= Given task 1 =
Answer these questions about the patch email below:
(a) Which file does the patch change?
(b) What size was chosen as a high enough empirical bound?
(c) Which tool does the added comment say also doesn't like the unchecked size?

= Selection =
On Mon, 25 Sept 2023 at 20:41, Vladimir Sementsov-Ogievskiy
<vsementsov@yandex-team.ru> wrote:
This @size parameter often comes from fd. We'd better check it before
doing read and allocation.
Chose 1G as high enough empiric bound.
Empirical for who?
Signed-off-by: Vladimir Sementsov-Ogievskiy <vsementsov@yandex-team.ru>
---
hw/core/loader.c | 17 ++++++++++++++++-
1 file changed, 16 insertions(+), 1 deletion(-)
diff --git a/hw/core/loader.c b/hw/core/loader.c
index 4dd5a71fb7..4b67543046 100644
--- a/hw/core/loader.c
+++ b/hw/core/loader.c
@@ -281,11 +281,26 @@ ssize_t load_aout(const char *filename, hwaddr addr, int
max_sz,
/* ELF loader */
+#define ELF_LOAD_MAX (1024 * 1024 * 1024)
+
static void *load_at(int fd, off_t offset, size_t size)
{
void *ptr;
- if (lseek(fd, offset, SEEK_SET) < 0)
+
+ /*
+ * We often come here with @size, which was previously read from file
+ * descriptor too. That's not good to read and allocate for unchecked
+ * number of bytes. Coverity also doesn't like it and generate problems.

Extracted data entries
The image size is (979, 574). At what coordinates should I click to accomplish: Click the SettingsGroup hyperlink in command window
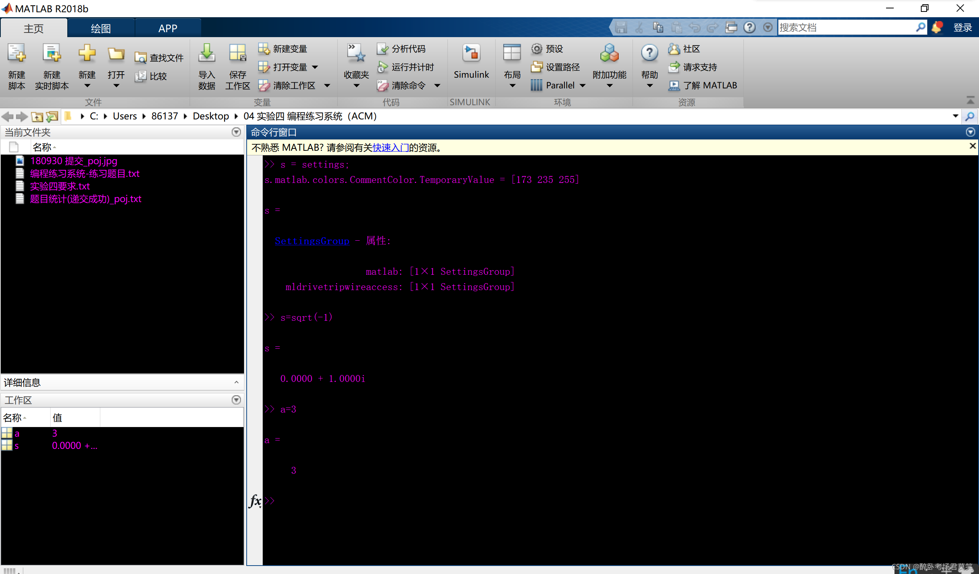click(312, 241)
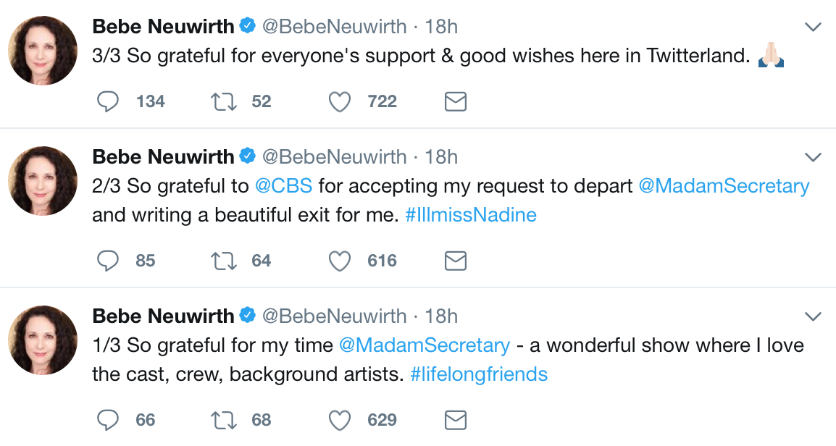Follow the #IllmissNadine hashtag link
Image resolution: width=836 pixels, height=446 pixels.
click(x=471, y=215)
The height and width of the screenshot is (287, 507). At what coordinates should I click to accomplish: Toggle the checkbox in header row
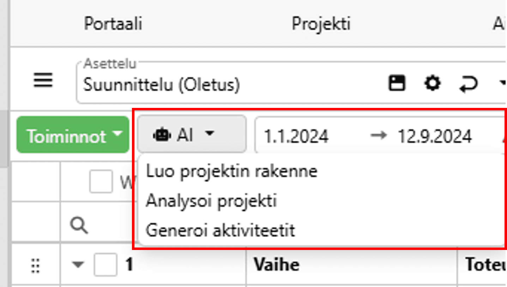(101, 182)
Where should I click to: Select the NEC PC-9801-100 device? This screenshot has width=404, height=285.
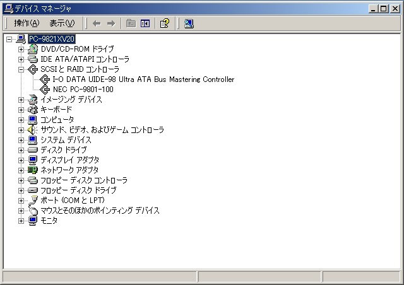tap(83, 90)
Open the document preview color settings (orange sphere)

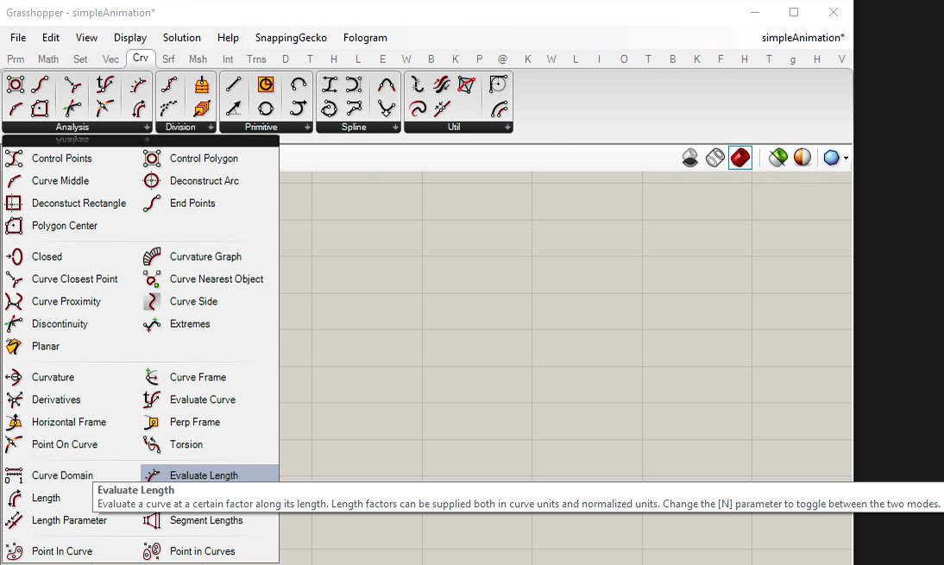(x=802, y=158)

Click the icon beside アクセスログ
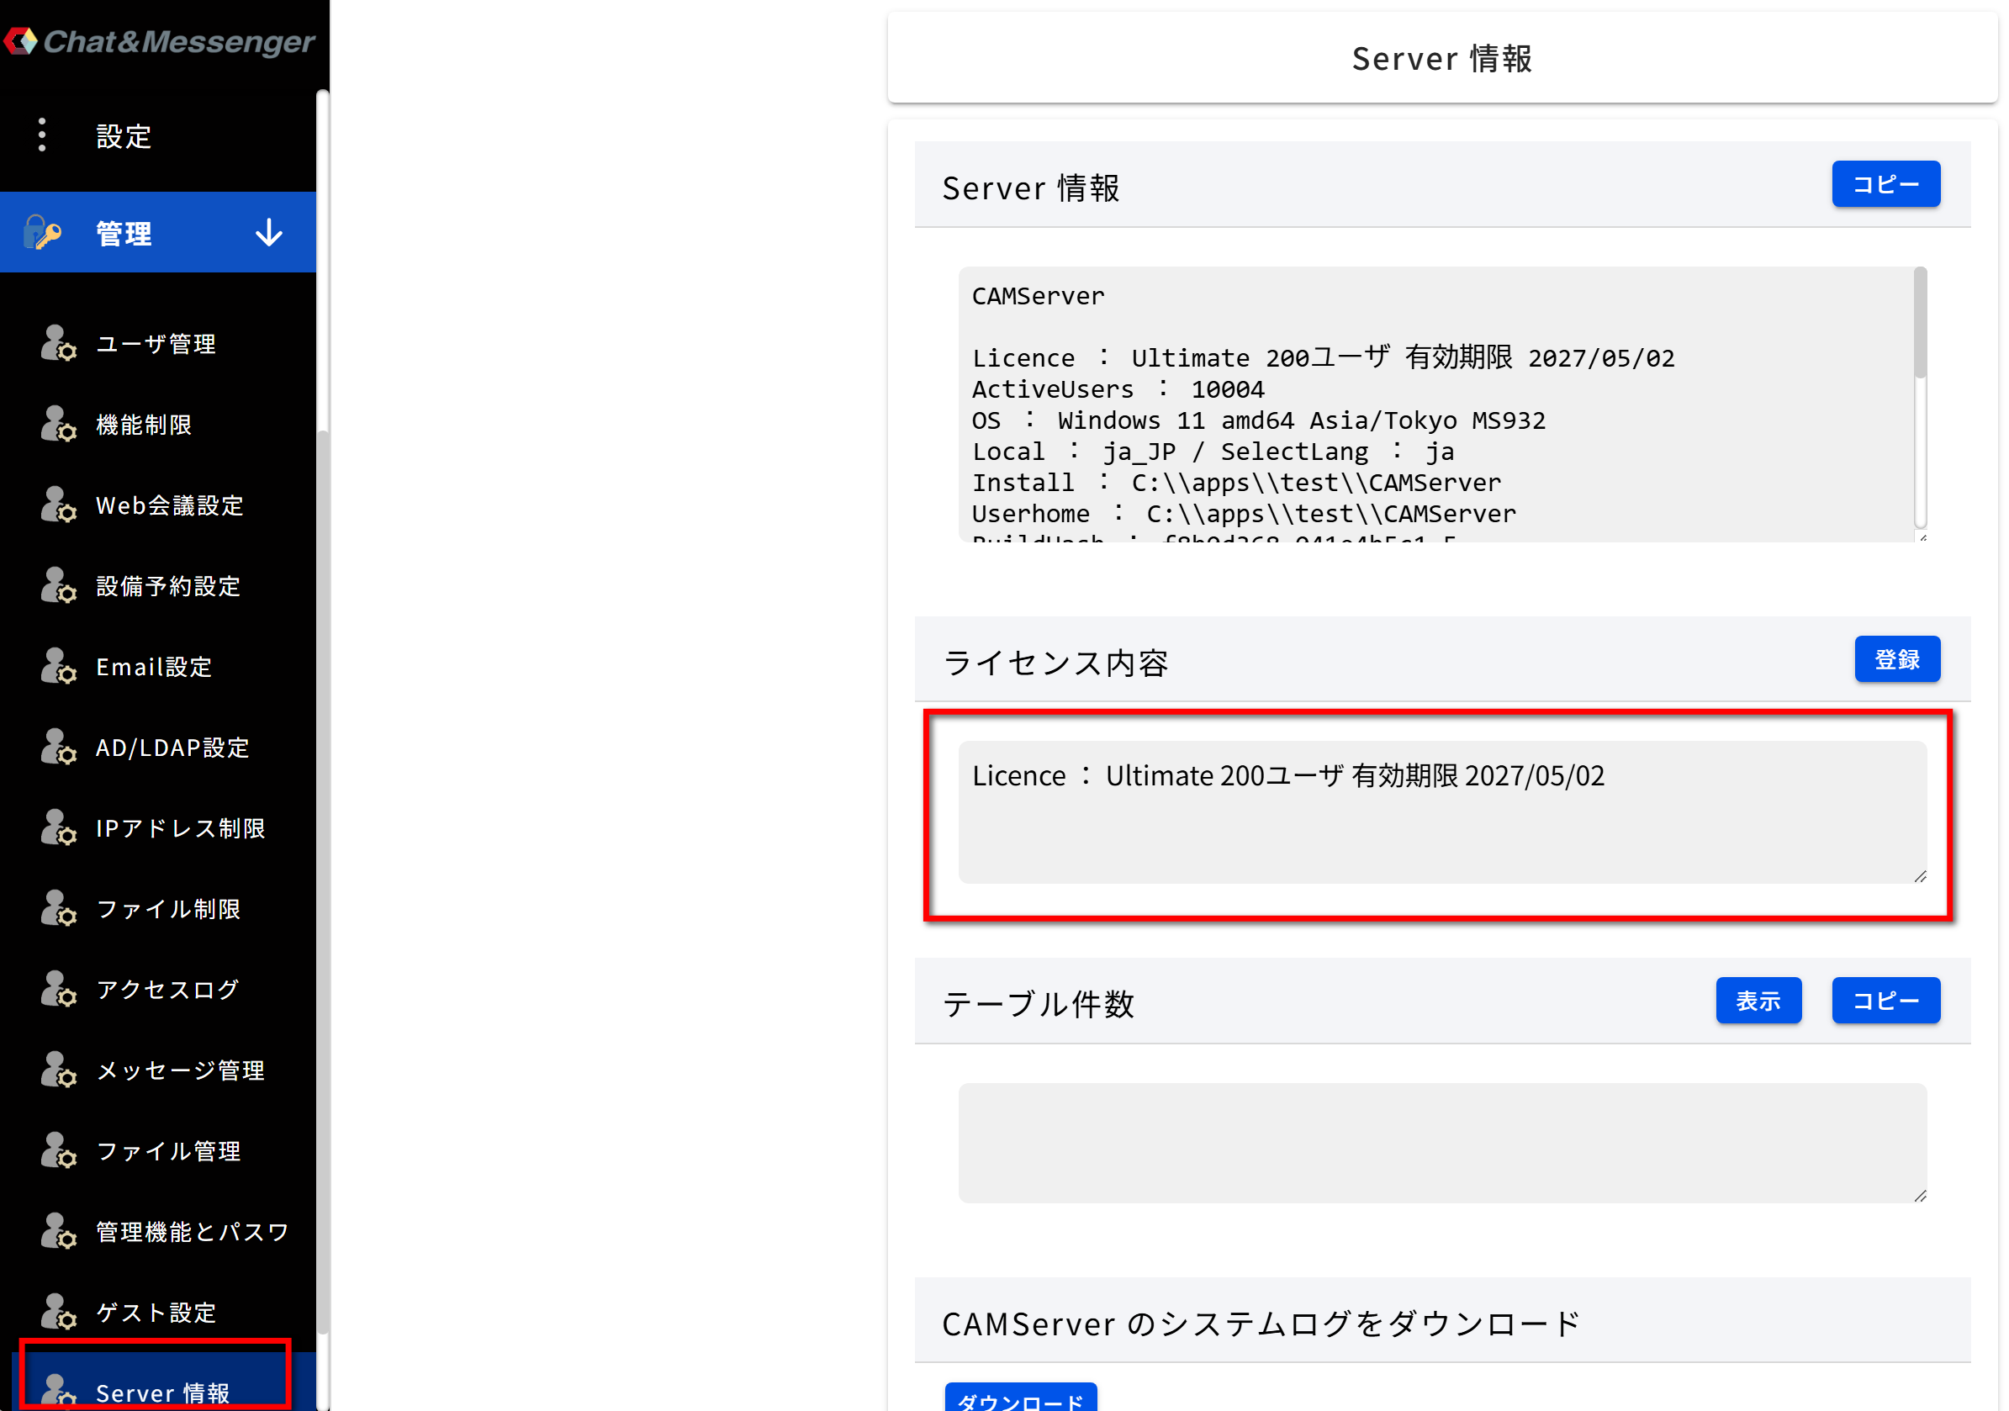58,988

= Given task 2 =
Please print the lines of the listing above, from the line that contains "Where should I" through the end of the listing, inclusive, and leave the pictures out.

= Full answer 1 =
(a) hw/core/loader.c
(b) 1G
(c) Coverity

= Full answer 2 =
Where should I click to: Select the NEC PC-9801-100 device? This screenshot has width=404, height=285.
tap(83, 90)
Open the document preview color settings (orange sphere)

(x=802, y=158)

Click the icon beside アクセスログ
58,988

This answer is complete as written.